Un habitant sur cinq à Rio vit dans les favélas. La maladie, l’accident, la vieillesse ne sonnent pas comme une fatalité : le SUS offre un filet de sécurité. À condition de n’être ni trop pressé, ni trop exigeant.
Les broches métalliques transpercent son mollet. Sandro, balayeur de rue, a été renversé par une voiture en avril. Fracture ouverte. « Les pompiers m’ont amené à l’hôpital public. Je n’ai rien payé, et les médecins ont été bons ». Il montre sa jambe. « Regardez mon tatouage, ils ne l’ont pas abîmé! ».
Le jeune homme, béquilles sous le bras, reprend sa marche prudente dans les ruelles pentues de la favéla. Deux mille personnes vivent là, des artisans, des petits fonctionnaires. Les maisons s’agrippent à flanc de colline. Rien à voir avec le confort bobo du quartier voisin, Santa Teresa, repaire des artistes et des intellectuels. Cette favéla, mieux lotie que d’autres, n’a pourtant rien d’un endroit de misère. Il y a l’eau, l’électricité.
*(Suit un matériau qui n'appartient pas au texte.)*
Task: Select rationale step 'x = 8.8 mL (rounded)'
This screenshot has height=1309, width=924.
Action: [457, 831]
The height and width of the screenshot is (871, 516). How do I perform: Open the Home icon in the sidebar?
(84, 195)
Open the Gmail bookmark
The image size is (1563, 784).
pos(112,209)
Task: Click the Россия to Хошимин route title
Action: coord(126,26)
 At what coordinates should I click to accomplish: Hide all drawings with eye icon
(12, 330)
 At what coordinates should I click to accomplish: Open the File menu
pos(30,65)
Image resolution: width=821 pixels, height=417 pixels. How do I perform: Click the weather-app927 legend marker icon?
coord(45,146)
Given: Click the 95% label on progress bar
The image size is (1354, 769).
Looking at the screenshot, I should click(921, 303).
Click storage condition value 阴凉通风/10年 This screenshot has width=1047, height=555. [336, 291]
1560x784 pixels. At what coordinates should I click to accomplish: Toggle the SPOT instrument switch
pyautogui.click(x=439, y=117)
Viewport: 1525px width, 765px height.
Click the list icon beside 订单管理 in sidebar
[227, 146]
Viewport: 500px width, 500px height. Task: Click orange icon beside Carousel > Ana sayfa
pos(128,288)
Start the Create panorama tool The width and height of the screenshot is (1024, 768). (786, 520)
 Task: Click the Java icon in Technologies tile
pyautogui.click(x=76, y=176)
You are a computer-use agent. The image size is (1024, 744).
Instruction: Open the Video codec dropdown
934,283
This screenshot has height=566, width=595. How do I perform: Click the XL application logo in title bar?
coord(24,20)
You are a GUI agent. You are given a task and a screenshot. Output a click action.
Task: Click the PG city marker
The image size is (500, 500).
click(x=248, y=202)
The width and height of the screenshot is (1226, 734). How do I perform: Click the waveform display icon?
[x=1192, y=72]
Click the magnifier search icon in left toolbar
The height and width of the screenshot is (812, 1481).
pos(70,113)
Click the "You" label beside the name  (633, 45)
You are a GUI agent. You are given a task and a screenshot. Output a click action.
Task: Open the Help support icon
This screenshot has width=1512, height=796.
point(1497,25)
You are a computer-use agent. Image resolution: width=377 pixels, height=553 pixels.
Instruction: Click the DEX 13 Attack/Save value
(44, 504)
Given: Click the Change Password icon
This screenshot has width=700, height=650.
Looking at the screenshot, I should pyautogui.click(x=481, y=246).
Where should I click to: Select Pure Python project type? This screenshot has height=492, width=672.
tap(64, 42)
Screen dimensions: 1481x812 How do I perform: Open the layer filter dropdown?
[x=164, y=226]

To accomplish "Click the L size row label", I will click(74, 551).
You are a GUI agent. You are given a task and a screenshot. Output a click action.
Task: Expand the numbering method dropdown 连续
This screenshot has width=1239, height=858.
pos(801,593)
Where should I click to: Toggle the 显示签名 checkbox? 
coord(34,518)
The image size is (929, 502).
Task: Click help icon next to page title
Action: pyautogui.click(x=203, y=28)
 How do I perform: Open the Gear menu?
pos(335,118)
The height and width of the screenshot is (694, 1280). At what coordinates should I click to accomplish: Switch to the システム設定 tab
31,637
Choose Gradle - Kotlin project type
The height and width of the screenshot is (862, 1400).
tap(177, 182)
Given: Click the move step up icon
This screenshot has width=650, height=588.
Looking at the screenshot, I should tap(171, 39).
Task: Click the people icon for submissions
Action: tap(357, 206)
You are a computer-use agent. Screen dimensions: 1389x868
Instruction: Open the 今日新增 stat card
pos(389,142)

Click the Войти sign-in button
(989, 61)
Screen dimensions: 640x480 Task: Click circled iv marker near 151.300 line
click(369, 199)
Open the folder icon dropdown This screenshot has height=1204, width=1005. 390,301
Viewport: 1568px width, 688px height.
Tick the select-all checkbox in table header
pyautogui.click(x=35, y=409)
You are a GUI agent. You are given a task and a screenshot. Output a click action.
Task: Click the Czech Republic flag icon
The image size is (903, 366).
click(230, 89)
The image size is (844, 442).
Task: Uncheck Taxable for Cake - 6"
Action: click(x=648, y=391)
Des paraboles sur les toits. Une vue de milliardaire sur la baie en contrebas. Mais il n’y a pas de médecin.
Tom, un Anglais basé ici, ne savait rien du système de santé brésilien jusqu’à cette mauvaise chute qui l’a conduit aux urgences. La mésaventure ne lui a pas coûté un réal, mais la prise en charge lui a paru désordonnée. « C’est très différent du NHS [le National health service britannique], commente-t-il, la jambe encore plâtrée. J’ai beaucoup attendu, livré à moi-même. Les médecins couraient. Une fois sorti, j’ai eu des complications. Personne n’a assuré le suivi ».
Des agents de santé font de la prévention de maison en maison
Créer du lien avec les médecins du « monde normal », développer la prévention : c’est justement le rôle de Manuel, agent de santé. Ce jeune homme vit au cœur de la favéla. Il s’occupe de 250 familles, qu’il visite régulièrement, et qu’il aiguille vers un centre de santé en cas de maladie chronique. « J’ai identifié les personnes à risques, les vieux, les femmes enceintes. Beaucoup de gens ici ont peur des médicaments, je les pousse à les prendre. J’insiste sur l’importance des vaccins, l’hygiène ».
La plupart des favélas de Rio sont quadrillées par des agents de santé communautaires. Manuel n’a pas le bac. Il gagne 1 150 réals par mois (380 euros), et se sent utile - sauf sur le terrain de la drogue, qu’il a déserté sous la pression des narcotrafiquants. Le gang Comando Vermelho a apposé ses initiales à l’entrée de la favéla, et le bitume, par endroits, est jonché de films plastiques ayant contenu des doses de cocaïne. Ce bémol mis à part, Manuel est satisfait de l’accès aux soins : « Il n’y a pas de laissés pour compte ici ».
Kelly, élue porte-parole de la favéla, est plus nuancée. « Nos politiques ne s’occupent pas de la santé. L’argent va à la police ». C’est elle qui appelle la municipalité quand une maison est envahie par les rats. Malgré ses relations, Kelly n’a pas trouvé de médecin prêt à opérer son fils d’une tumeur bénigne au visage. « Il attend depuis un an. Ça le complexe », se désole-t-elle.
Petit à petit, les services publics réinvestissent les quartiers pauvres
Cap sur une autre favéla de Rio, Rocinha, 70 000 habitants. Une ville dans la ville avec ses banques, ses hôtels. Depuis sa pacification, Rocinha symbolise le retour de l’État dans les favélas : à son pied, on trouve un commissariat, une école et une « clinica de familia » ouverte du matin au soir. Le centre offre gratuitement des soins de proximité et des médicaments.
Pour les urgences, il faut sortir de la favéla. Cela se passe bien, souvent. Mais pas toujours. Gloria en a fait les frais à l’occasion d’une hémorragie. Retraitée, Gloria vit chichement dans une pièce minuscule, avec télé, frigo et ventilateur. « L’Argentine a invité mon groupe de samba à danser, raconte-t-elle. Pour partir, il fallait être en bonne santé. L’UPA [unité pour les petites urgences] m’a dit de chercher un gynécologue, que j’ai payé 800 réals [260 euros]. Le problème est réglé mais ma pension y est passée ».